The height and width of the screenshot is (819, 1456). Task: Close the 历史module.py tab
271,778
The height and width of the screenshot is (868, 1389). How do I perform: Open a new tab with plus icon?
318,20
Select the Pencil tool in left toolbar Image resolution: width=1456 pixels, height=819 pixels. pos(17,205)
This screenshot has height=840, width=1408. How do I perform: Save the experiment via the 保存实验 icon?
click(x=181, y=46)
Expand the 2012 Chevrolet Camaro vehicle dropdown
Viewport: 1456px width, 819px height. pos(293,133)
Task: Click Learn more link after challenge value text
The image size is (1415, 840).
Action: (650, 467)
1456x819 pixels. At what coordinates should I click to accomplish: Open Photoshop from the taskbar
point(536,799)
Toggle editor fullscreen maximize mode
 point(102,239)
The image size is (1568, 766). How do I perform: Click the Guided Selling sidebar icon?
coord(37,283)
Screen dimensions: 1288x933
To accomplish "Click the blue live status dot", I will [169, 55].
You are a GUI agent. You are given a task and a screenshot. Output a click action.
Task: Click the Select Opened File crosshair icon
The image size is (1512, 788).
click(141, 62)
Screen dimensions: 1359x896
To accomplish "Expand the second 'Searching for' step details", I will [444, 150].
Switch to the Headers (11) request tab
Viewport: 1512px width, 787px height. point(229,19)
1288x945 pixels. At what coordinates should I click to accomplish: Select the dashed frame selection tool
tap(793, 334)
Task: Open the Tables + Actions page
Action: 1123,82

----------

## PROBLEM DESCRIPTION
From the line holding "1288x945 pixels. At" through the last line above, reproduce each line exactly and add nothing.

## ANSWER TO THIS EXERCISE
1288x945 pixels. At what coordinates should I click to accomplish: Select the dashed frame selection tool
tap(793, 334)
Task: Open the Tables + Actions page
Action: 1123,82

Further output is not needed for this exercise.